Все рассмеялись. Сконфуженная девочка спряталась за дверь.

– Изрядно, изрядно, Клюковка. Обжорный ряд – это своего рода Каир. А где финики растут?

– В Африке, кажется?

– Изрядно, в Африке, где и чума же... А на Таганке вырастет финик?

– Нет, не по климату.

– Изрядно-с. А слон где родится, государь мой?

– В Индии, Крестьян Крестьяныч.

– Преизрядно. А на Кузнецком мосту слон водится?

– Не видал, – юноша рассмеялся.

– Ну, дело. Теперь опять к шельме пестис перейдем... Говорят, что ее к нам занесли из Турции. Ладно! А занесите-ка на Девичье поле финик, примется он?

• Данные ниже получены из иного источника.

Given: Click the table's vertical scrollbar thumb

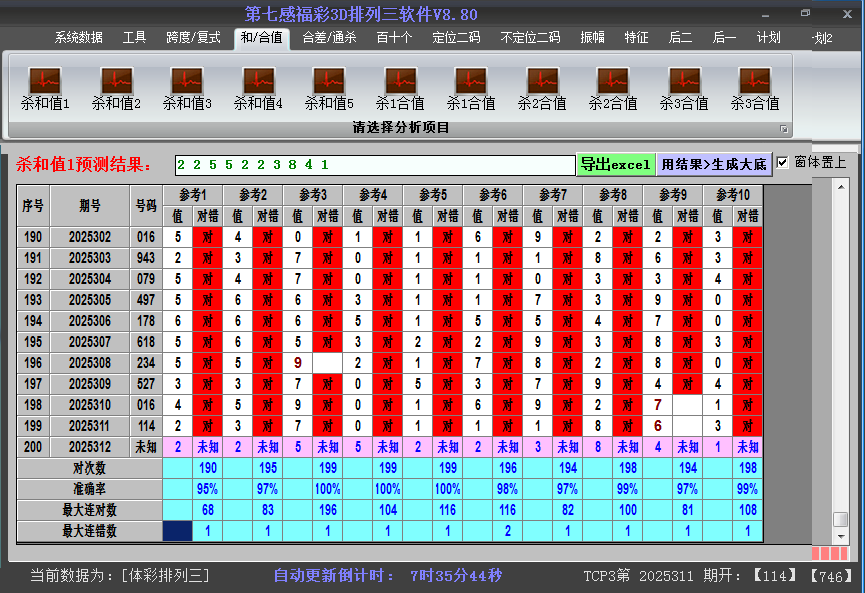Looking at the screenshot, I should (841, 519).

– Известно, засохнет и не примется.

– Тоже, думаю, тут ему не место. Ладно. Пойдем далее. Значит, все можно занести в Москву: и слона, и финик, да жить-то они здесь не могут, вымрут... Ну-с, еще далее пойдем. Говорят, пестис занесена к нам из Турции вместе с финиками, изюмом да еще там кое-чем... Ну, тут бы ей и капут. Так нет! Она, шельма эдакая, преспокойно растет и множится. Ясно, что попала на родную почву, для нее, подлой, что Индия, что Египет, что Левант, что Москва, все едино... А отчего вот она, бестия, не растет в Лондоне али бы в Париже?

– Когда ее занесут, Крестьян Крестьяныч, так она и там будет расти, – горячо отвечал юноша, – вон в XIV веке, читал нам Шафонский, она всю Италию и Францию прошла, а в Марселе так ни единого человека в живых не оставила.

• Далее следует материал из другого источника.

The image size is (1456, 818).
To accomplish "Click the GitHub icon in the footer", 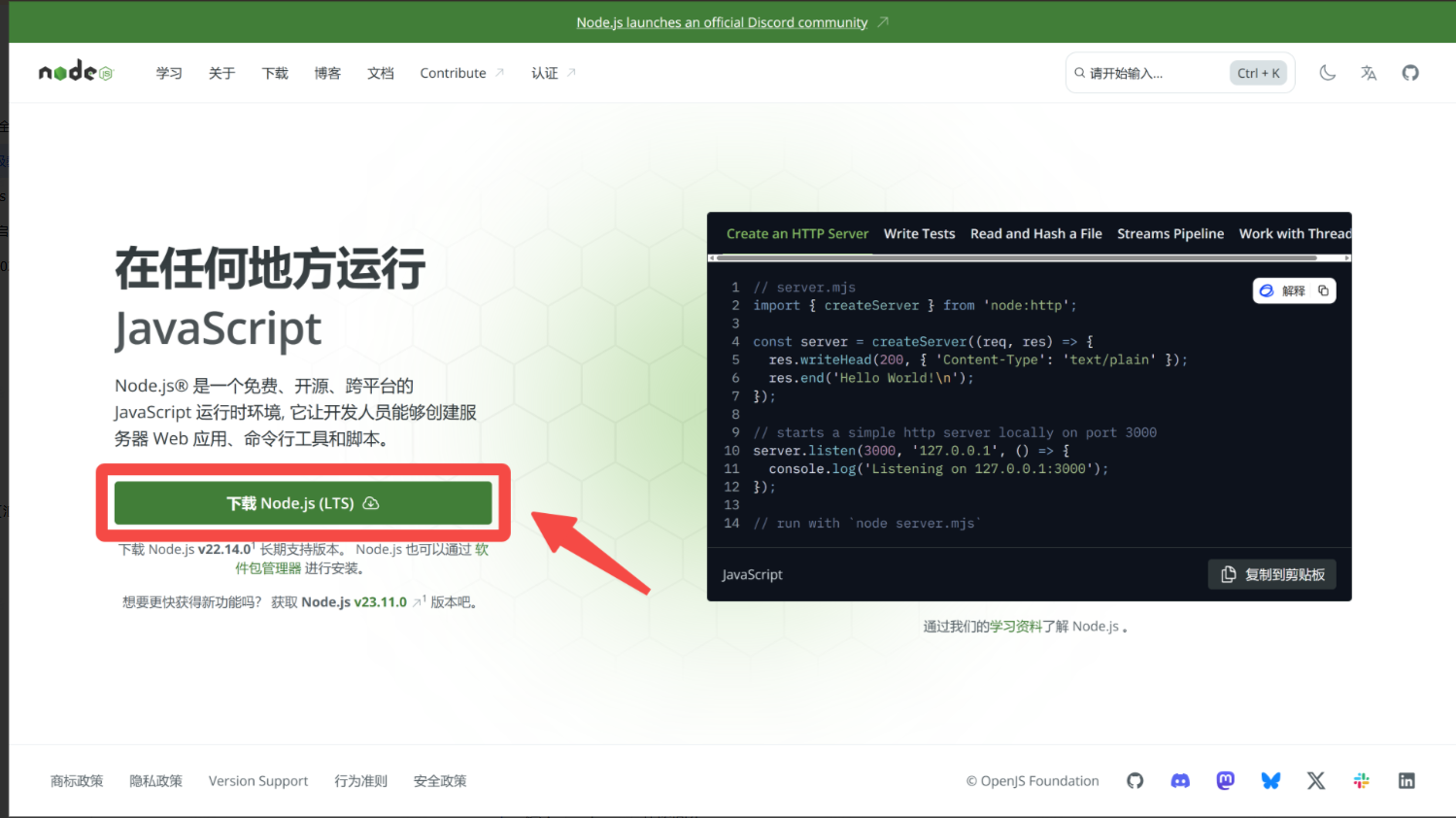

– Изрядно, государь мой. Это оттого, что тогда Париж был то же, что наша Москва-матушка, а Марсель – все едино, что наш Суконный двор... Для этой шельмы пестис, значит, тогда почва была благоприятна по всей Европе. Это ныне ее оттуда помелом гонят, вот что. А к нам она вон пришла как в свой дом, полной хозяйкой, как вот барышня милая здесь. А отчего? Оттого, что мы – Индия, государи мои, Москва-река – сей священный Ганг, а Яуза с Неглинной – это такие Тигр и Евфрат, что в них рыба дохнет... Вот что, милая девочка! – обратился он вдруг к Ларисе.

Девушка невольно вспыхнула. Атюшев смотрел на веселого доктора серьезно.

– Да, в ваших словах есть доля правды, – задумчиво сказал он.

– Не доля, коллегушка, а полна шапка правды. Я так и Еропкину докладывал, когда мы навещали наших суконщиков да прочих фабричников. Поняли вы эту сказку, милая девочка? – вдруг обратился он опять к Ларисе.

У Ларисы на глазах блестели слезы.

– Поняла, Крестьян Крестьяныч.

– То-то же. А то какая-то сорока на хвосте принесла, якобы из Турции некие младые сержанты привезли к некоей отроковице образок с волосами умершего их друга, и от этих якобы волос пестис по Москве пошла, слоны по Кузнецкому мосту забегали, у Власья целые финиковые рощи расцвели.

– А как же, Крестьян Крестьяныч, няня-то умерла? – робко спросила девушка.

– Няня-то, «Пахонина», милая девочка? А где захворала «Пахонина»? У сторожа церкви священномученика Власья. А кто в семье у сторожа-то был? Суконщики, фабричники, парии наши. Не няня заразила их, а они огорченной старушке на шею пестис повесили, да и сами перемерли... Вот что, девочка хорошая.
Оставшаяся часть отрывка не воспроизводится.